> _Kaynak metin_:
= = = = =

• Sonuç bulunamadı

1.3 KAYIT DIŞI EKONOMİNİN ETKİLERİ

1.3.3 SOSYAL ETKİLERİ

KDE sosyal yaşam ve toplumun gelişimi içinde büyük tehdittir. Yüceltilen benlik duygusu ile yaşayan bireyler giderek toplum yapısında bozulmalara neden olurken toplumda olması gereken yardımlaşma olgusunu da yok etmektedirler. Ayrıca kayıt dışılığın doğurduğu adaletsizlikler diğer bireylere de kötü örnek olarak kişilerin kendi hak ve hukuk arayışlarına yöneltir. Bu durumda herkes gücü yettiğince adalet ya da çıkar sağlar ve bu çatışma hali süreklilik arz eder. Toplum da yerleşmiş hukuk ve ahlak kuralları erozyona uğrar. Toplumsal çıkarlar bireysel çıkarlara feda edilir.

= = = = =

Bir derlemeden girdiler:
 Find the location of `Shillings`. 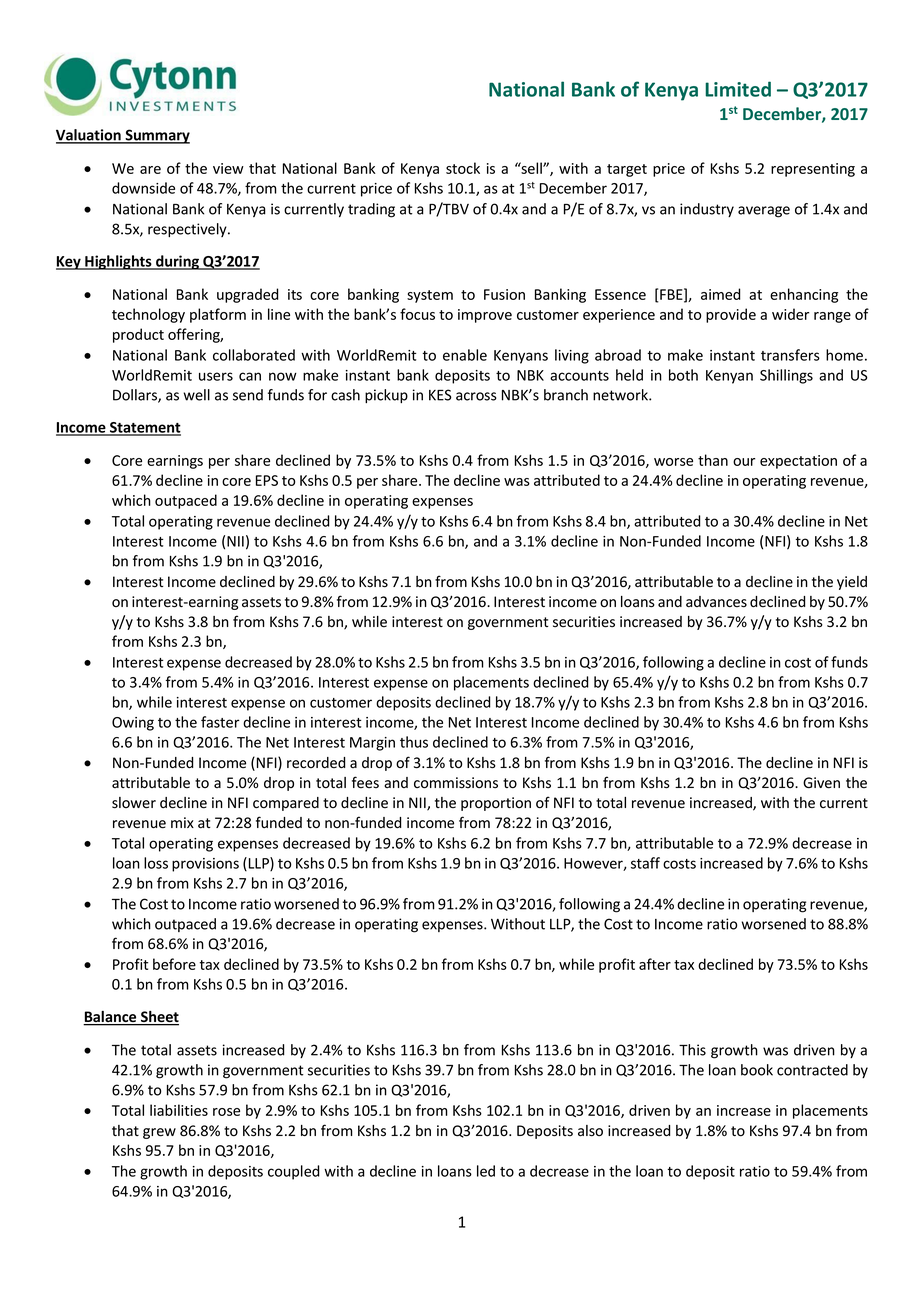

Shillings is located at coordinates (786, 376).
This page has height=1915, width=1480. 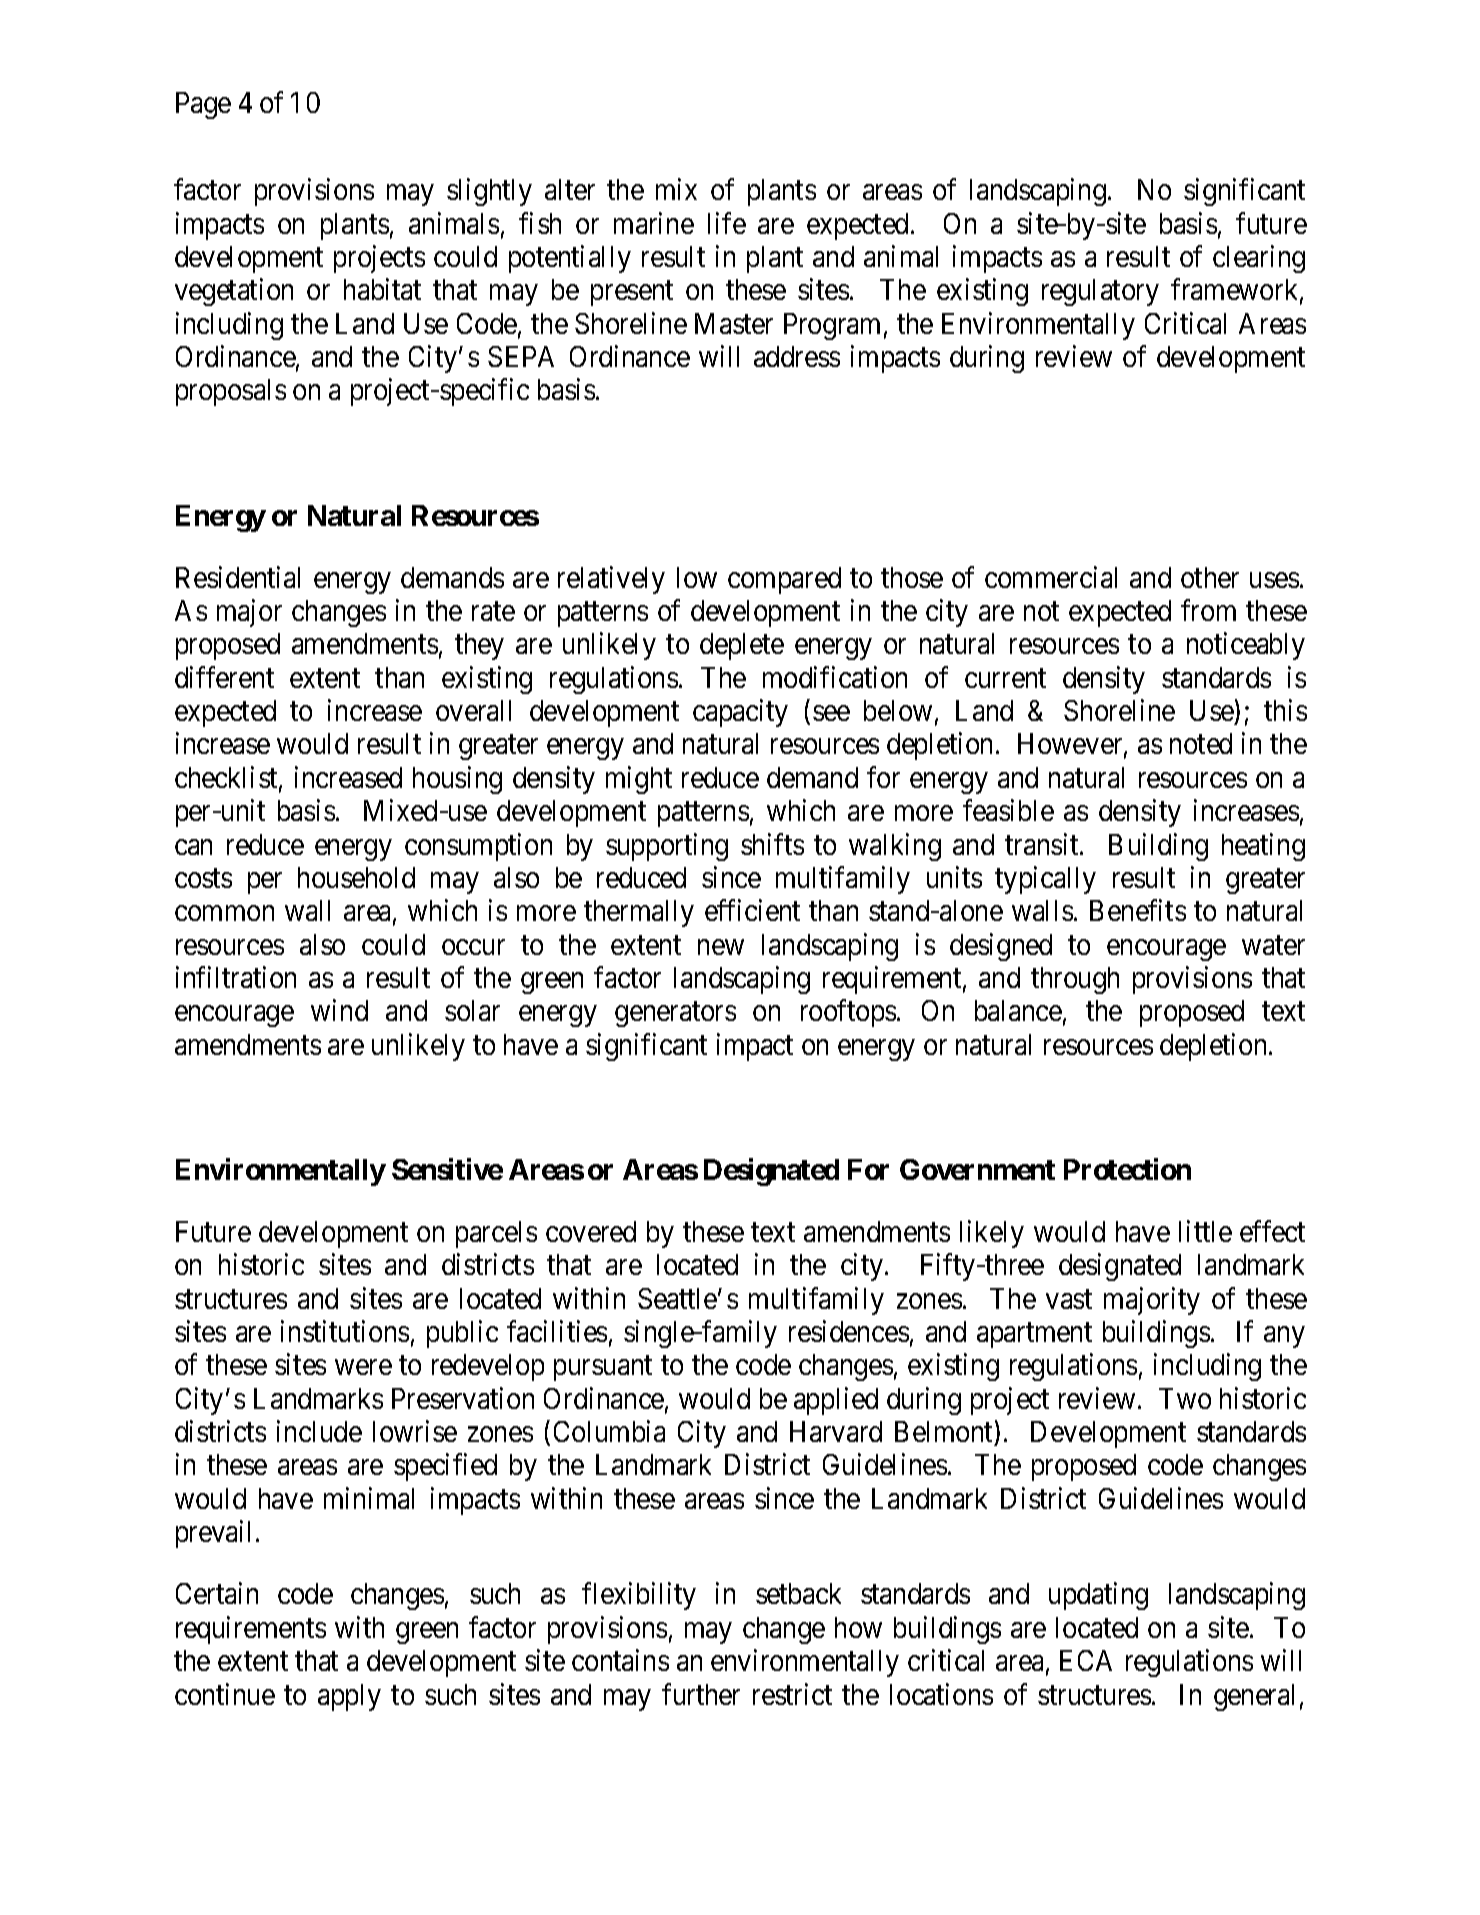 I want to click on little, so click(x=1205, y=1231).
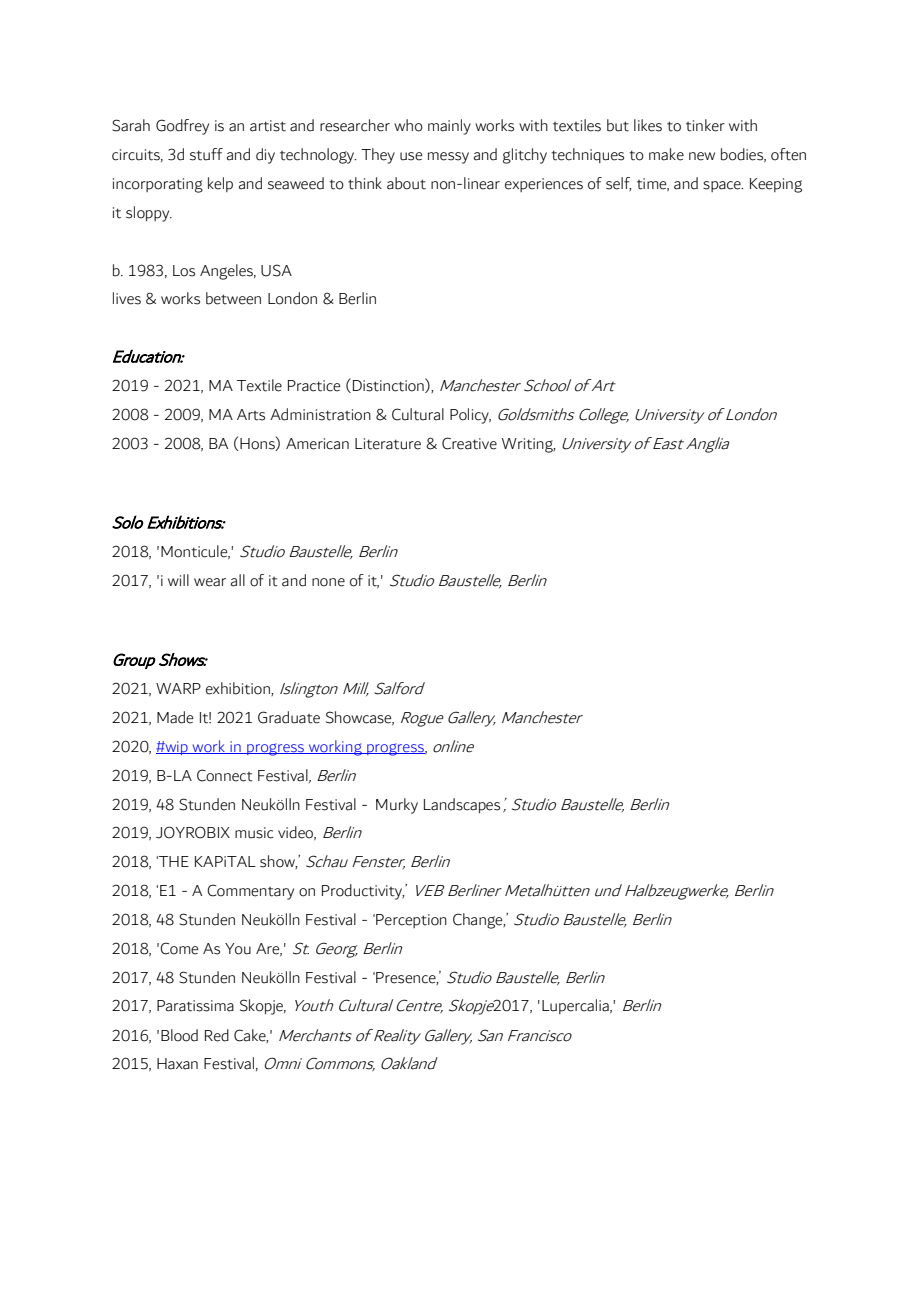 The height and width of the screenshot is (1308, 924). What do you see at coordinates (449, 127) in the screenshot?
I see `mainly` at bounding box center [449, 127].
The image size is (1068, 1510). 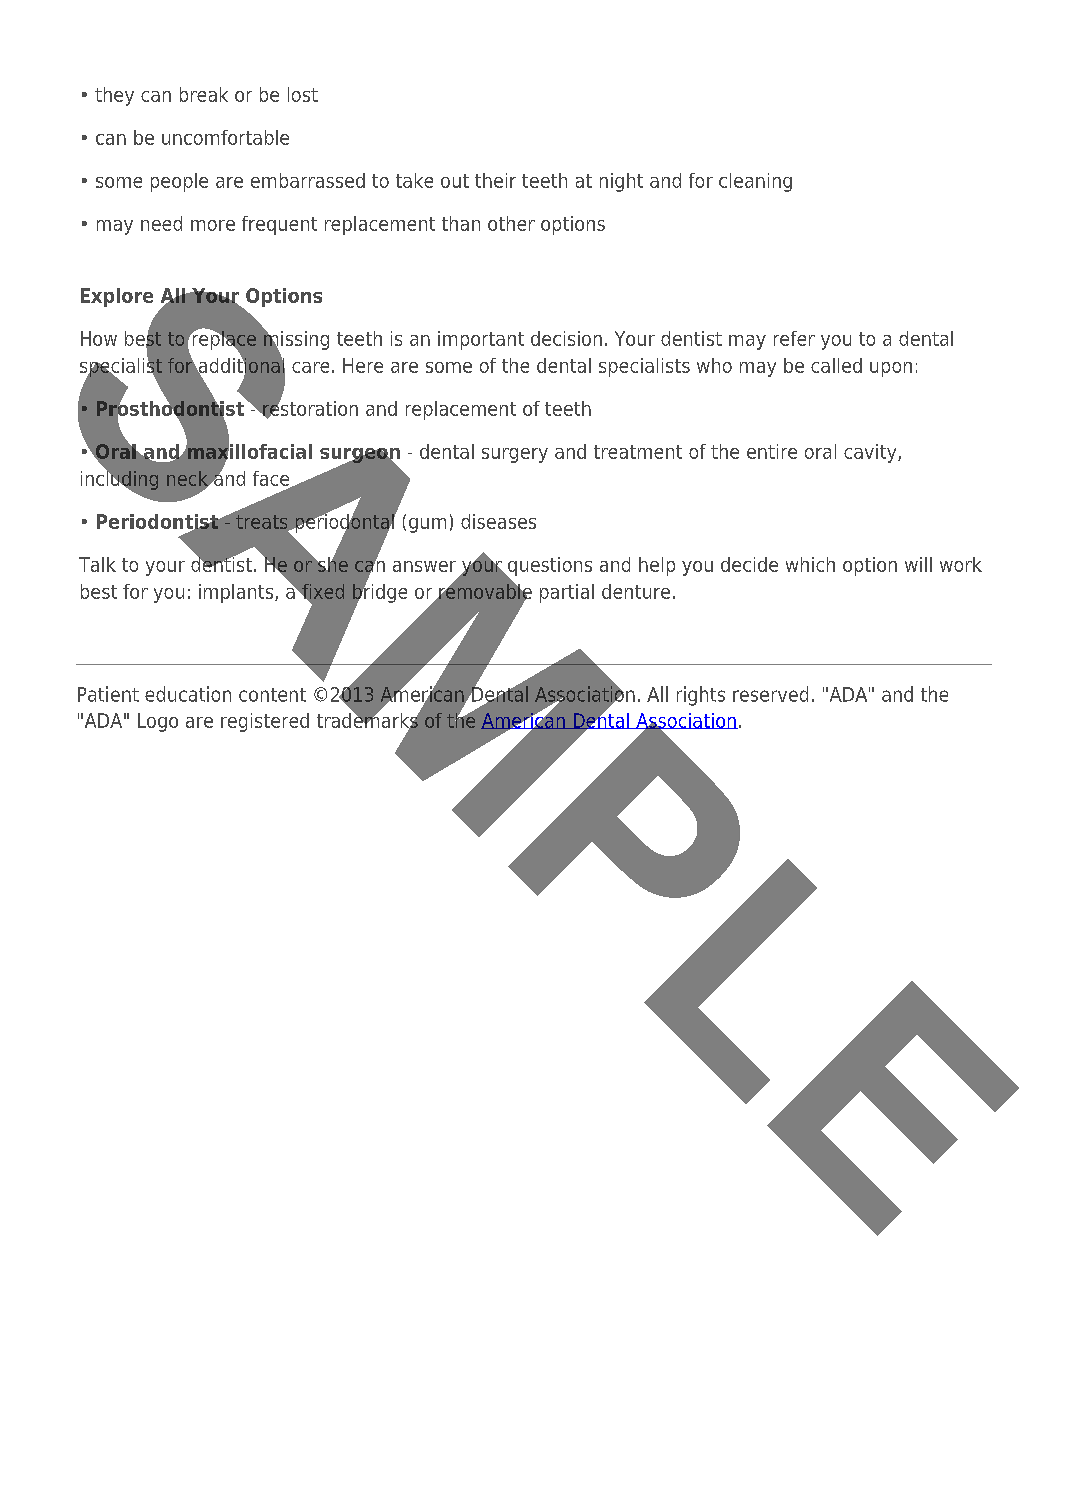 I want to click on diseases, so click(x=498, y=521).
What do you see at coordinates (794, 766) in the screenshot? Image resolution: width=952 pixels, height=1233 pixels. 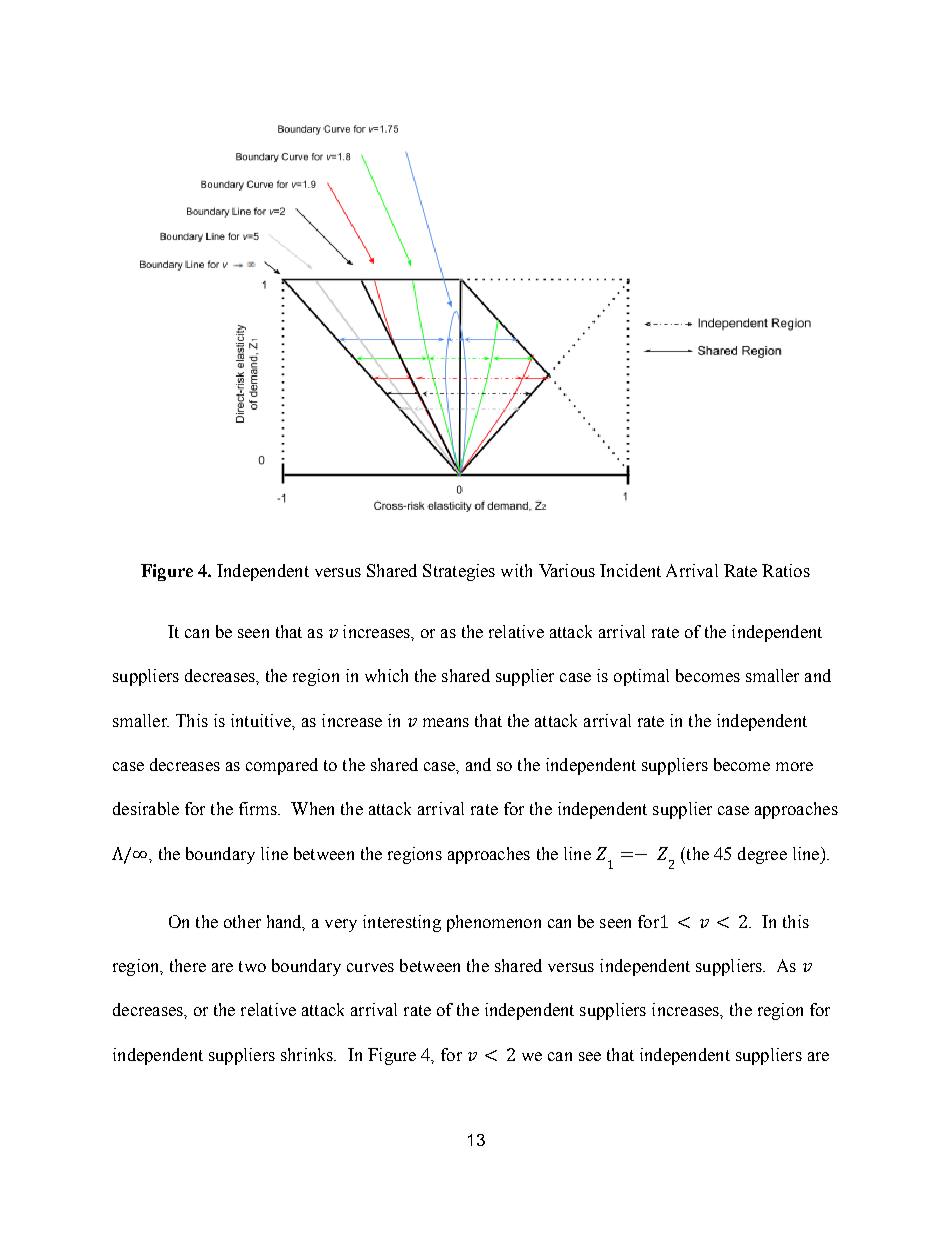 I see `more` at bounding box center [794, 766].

= = = = =

> _Yapılacak alıştırmalar_:
(1) Kayıt dışı ekonominin sosyal etkileri üzerine olan metne göre aşağıdaki ifadelerin doğru olup olmadığını evet ya da hayır ile belirtin ve her yanıtı metinden birebir alıntılanan belirleyici sözlerle destekleyin.
(a) Kayıt dışılığın doğurduğu adaletsizlikler diğer bireylere kötü örnek olur.
(b) Bireysel çıkarlar toplumsal çıkarlar uğruna feda edilir.
(c) Yüceltilen benlik duygusuyla yaşayan bireyler toplumdaki yardımlaşmayı güçlendirir.
(2) Kayıt dışı ekonominin sosyal etkileri üzerine olan metni, son cümlesinden sonra gelecek şekilde sürdürün.

> _Sırayla yanıtlar_:
(1)
(a) Evet: "kayıt dışılığın doğurduğu adaletsizlikler diğer bireylere de kötü örnek olarak"
(b) Hayır: "Toplumsal çıkarlar bireysel çıkarlara feda edilir."
(c) Hayır: "toplumda olması gereken yardımlaşma olgusunu da yok etmektedirler"

(2)
Rasyonel bireyler için devlet ve toplum öncelik olmadığı için toplumsal gelişmenin, birlikte büyümenin, iyi günde kötü günde birlikte olmanın da bir önemi yoktur. Kayıt dışılık toplumun temeline konulmuş bir dinamittir. Diğer taraftan kayıt dışılık servet sahipleri ile emek arz edenleri karşı karşıya getiren bir durumdur. Bu durum toplumsal

kamplaşmanın ve çatışmanın ortaya çıkmasına neden olur. Toplumsal sınıfların temelinde bu gelir dağılımı dengesizliği vardır ve sebebi kayıt dışılık olgusudur. Bir başka husus KDE nedeniyle sosyal bir olgu olan eğitim faaliyetleri tam ve eksiksiz yerine getirilemez. Paralı eğitim toplumsal kutuplaşmaların derinleşmesine etki eder.

Bununla beraber reel üretimin cezalandırılması kişilerin ve toplumların fikir üretkenlikleri üzerinde de aynı etkiye neden olur. Araştırmacı kişilik yerine kolaycılık ve rahatlık peşinde koşan birey ya da toplumlar ortaya çıkmaktadır. Adaletsizlikler toplumsal uyumu bozar. Millet devlet bütünlüğü sağlanamaz hale gelmektedir.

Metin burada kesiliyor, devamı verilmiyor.